Exception – Batch_size must be smaller than user id list size.

Returns

pd.DataFrame – user-item score

loss_function(pos_logits, neg_logits, istarget)[source]

Losses are calculated separately for the positive and negative items based on the corresponding logits. A mask is included to take care of the zero items (added for padding).

Parameters
  • pos_logits (tf.Tensor) – Logits of the positive examples.

  • neg_logits (tf.Tensor) – Logits of the negative examples.

  • istarget (tf.Tensor) – Mask for nonzero targets.

Returns

float – loss

old_get_user_item_score(dataset, user_map_dict, item_map_dict, user_id_list, item_list, is_test=False)[source]

Deprecated

predict(inputs, neg_cand_n)[source]

Returns the logits for the test items.

Parameters
  • inputs (tf.Tensor) – Input tensor.

  • neg_cand_n – num of negative candidates

Returns

tf.Tensor – Output tensor

recommend_item(dataset, user_map_dict, user_id_list, target_item_n=- 1, top_n=10, exclude_purchased=True, is_test=False)[source]

Recommend items to user

Parameters
  • dataset (util.SASRecDataSet) – SASRecDataSet containing users-item interaction history.

  • user_map_dict (dict) – Dict { user_id : encoded_user_label , … }

  • user_id_list (list) – User list to predict.

  • target_item_n (int, optional) – Size of candidate. Defaults to -1, which means all.

  • top_n (int, optional) – Number of items to recommend. Defaults to 10.

  • exclude_purchased (bool, optional) – If true, exclude already purchased item from candidate. Defaults to True.

  • is_test (bool, optional) – If true, exclude the last item from each user’s sequence. Defaults to False.

Returns

pd.DataFrame – recommended items for users

sample_val_users(dataset, target_user_n)[source]

Sample users for validation

Parameters
  • dataset (SASRecDataSet) – SASRec dataset used for training

  • target_user_n (int) – Number of users to sample

save(path, exp_name='sas_experiment')[source]

Save trained SASRec Model

Parameters
  • path (str) – Path to save model.

  • exp_name (str) – Experiment name.

Examples

>>> model.save(path, exp_name)
train(dataset, sampler, num_epochs=10, batch_size=128, lr=0.001, val_epoch=5, val_target_user_n=1000, target_item_n=- 1, auto_save=False, path='./', exp_name='SASRec_exp')[source]

High level function for model training as well as evaluation on the validation and test dataset

Parameters
  • dataset (util.SASRecDataSet) – SASRecDataSet containing users-item interaction history.

  • sampler (util.WarpSampler) – WarpSampler.

  • num_epochs (int, optional) – Epoch.

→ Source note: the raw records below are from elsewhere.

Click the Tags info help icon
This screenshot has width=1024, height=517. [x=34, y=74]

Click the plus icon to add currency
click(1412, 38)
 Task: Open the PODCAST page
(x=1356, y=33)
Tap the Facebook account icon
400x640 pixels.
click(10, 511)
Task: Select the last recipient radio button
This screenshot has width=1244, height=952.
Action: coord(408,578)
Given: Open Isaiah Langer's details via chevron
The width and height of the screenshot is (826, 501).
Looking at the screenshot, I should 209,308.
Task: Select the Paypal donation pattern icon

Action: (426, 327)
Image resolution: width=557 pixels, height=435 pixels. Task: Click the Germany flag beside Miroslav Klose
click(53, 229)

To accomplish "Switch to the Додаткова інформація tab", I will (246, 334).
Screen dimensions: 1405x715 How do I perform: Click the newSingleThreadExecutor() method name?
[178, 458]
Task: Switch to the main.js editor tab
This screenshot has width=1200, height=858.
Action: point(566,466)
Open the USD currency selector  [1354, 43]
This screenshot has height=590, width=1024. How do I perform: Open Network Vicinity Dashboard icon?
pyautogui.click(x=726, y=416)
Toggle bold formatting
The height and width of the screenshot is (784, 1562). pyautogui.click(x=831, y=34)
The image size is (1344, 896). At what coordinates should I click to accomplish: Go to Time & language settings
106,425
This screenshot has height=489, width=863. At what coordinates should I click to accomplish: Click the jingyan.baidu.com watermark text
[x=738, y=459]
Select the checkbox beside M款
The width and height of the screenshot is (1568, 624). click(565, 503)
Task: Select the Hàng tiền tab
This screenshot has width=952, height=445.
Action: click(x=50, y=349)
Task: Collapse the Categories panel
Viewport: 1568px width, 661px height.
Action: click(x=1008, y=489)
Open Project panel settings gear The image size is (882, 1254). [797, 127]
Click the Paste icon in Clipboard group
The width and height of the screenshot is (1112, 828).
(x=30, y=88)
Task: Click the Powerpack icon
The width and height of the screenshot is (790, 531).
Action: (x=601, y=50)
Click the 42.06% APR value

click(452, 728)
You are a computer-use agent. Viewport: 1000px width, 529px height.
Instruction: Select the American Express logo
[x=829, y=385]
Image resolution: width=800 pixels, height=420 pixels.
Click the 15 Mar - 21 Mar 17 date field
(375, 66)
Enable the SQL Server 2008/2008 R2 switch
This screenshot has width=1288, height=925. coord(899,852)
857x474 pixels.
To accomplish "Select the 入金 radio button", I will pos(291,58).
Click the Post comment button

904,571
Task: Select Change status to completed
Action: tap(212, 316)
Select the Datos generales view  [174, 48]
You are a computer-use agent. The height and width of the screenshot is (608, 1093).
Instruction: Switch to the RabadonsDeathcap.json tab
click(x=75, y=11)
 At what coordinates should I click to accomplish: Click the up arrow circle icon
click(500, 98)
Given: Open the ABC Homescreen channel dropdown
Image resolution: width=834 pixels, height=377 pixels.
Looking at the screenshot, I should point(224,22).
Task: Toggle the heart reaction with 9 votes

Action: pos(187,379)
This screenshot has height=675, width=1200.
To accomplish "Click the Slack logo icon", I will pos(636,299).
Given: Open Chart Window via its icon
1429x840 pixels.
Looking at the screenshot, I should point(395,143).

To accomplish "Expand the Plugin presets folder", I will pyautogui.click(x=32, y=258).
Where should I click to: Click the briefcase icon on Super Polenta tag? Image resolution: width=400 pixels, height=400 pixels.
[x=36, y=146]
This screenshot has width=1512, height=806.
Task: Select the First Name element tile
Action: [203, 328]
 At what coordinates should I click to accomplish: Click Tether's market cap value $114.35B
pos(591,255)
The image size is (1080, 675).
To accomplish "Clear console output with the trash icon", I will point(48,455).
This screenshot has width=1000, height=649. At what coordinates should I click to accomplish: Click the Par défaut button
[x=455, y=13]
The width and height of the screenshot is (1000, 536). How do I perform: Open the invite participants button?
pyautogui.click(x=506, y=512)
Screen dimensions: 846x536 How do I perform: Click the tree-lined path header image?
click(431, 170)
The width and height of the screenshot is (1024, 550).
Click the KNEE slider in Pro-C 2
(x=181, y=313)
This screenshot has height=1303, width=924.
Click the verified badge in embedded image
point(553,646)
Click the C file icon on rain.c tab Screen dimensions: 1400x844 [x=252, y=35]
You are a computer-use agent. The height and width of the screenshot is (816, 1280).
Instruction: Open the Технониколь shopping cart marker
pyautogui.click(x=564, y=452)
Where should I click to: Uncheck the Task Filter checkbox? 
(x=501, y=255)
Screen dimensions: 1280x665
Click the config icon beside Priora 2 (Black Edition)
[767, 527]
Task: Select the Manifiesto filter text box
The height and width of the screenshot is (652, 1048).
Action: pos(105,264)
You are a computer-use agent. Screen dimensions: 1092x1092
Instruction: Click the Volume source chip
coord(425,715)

Defaults to 10.

  • batch_size (int, optional) – Batch size. Defaults to 128.

  • lr (float, optional) – Learning rate. Defaults to 0.001.

  • val_epoch (int, optional) – Validation term. Defaults to 5.

  • val_target_user_n (int, optional) – Number of randomly sampled users to conduct validation. Defaults to 1000.

  • target_item_n (int, optional) – Size of candidate. Defaults to -1, which means all.

  • auto_save (bool, optional) – If true, save model with best validation score. Defaults to False.

  • path (str, optional) – Path to save model.

  • exp_name (str, optional) – Experiment name.